• _Task instructions_:
Return all the lines below exactly as written. Drop every picture.

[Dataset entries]
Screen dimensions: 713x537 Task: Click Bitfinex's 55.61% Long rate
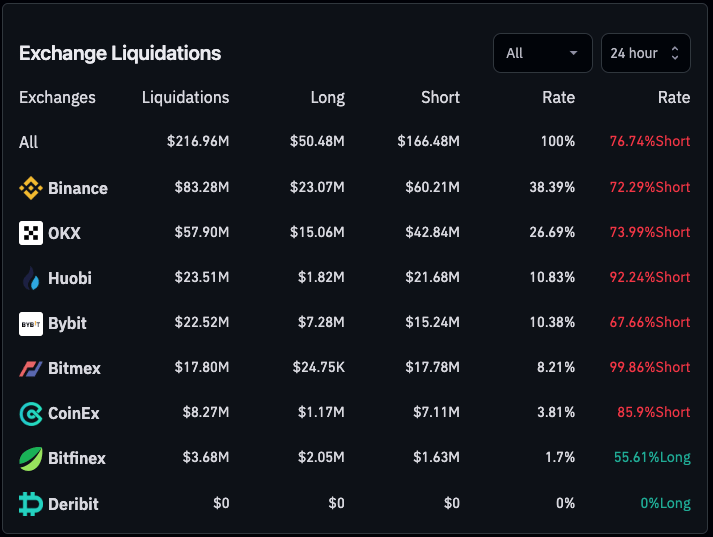pyautogui.click(x=651, y=458)
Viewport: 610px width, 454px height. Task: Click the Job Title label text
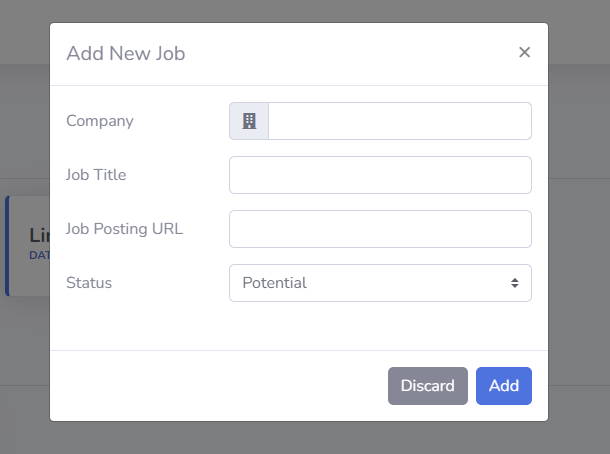pyautogui.click(x=96, y=175)
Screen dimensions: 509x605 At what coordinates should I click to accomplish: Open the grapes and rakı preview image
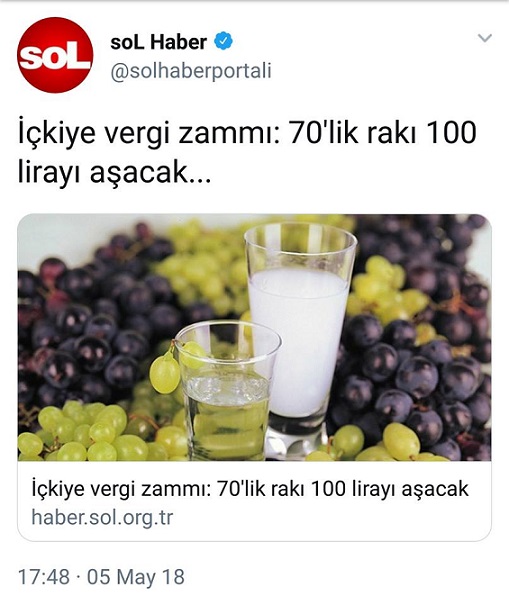(x=254, y=337)
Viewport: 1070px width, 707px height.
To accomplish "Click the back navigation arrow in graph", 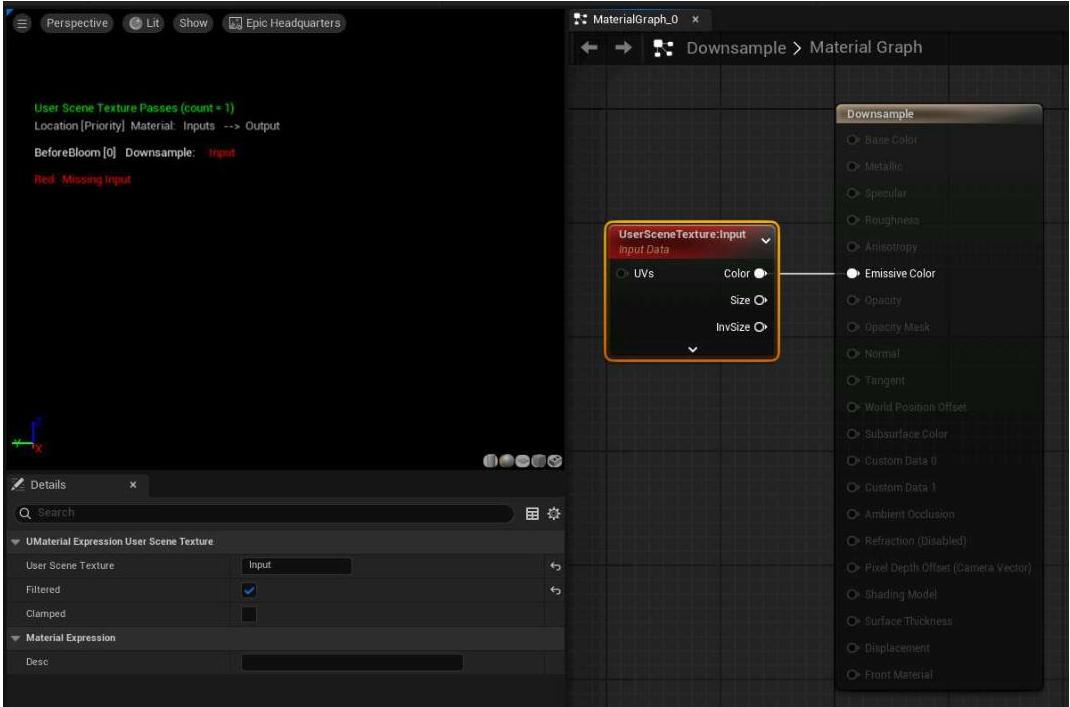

• _Task result_:
Screen dimensions: 713x537 Task: Click Bitfinex's 55.61% Long rate
pyautogui.click(x=651, y=458)
Viewport: 610px width, 454px height. Task: Click the Job Title label text
pyautogui.click(x=96, y=175)
Screen dimensions: 509x605 At what coordinates should I click to accomplish: Open the grapes and rakı preview image
(x=254, y=337)
Viewport: 1070px width, 707px height.
To accomplish "Click the back navigation arrow in graph", 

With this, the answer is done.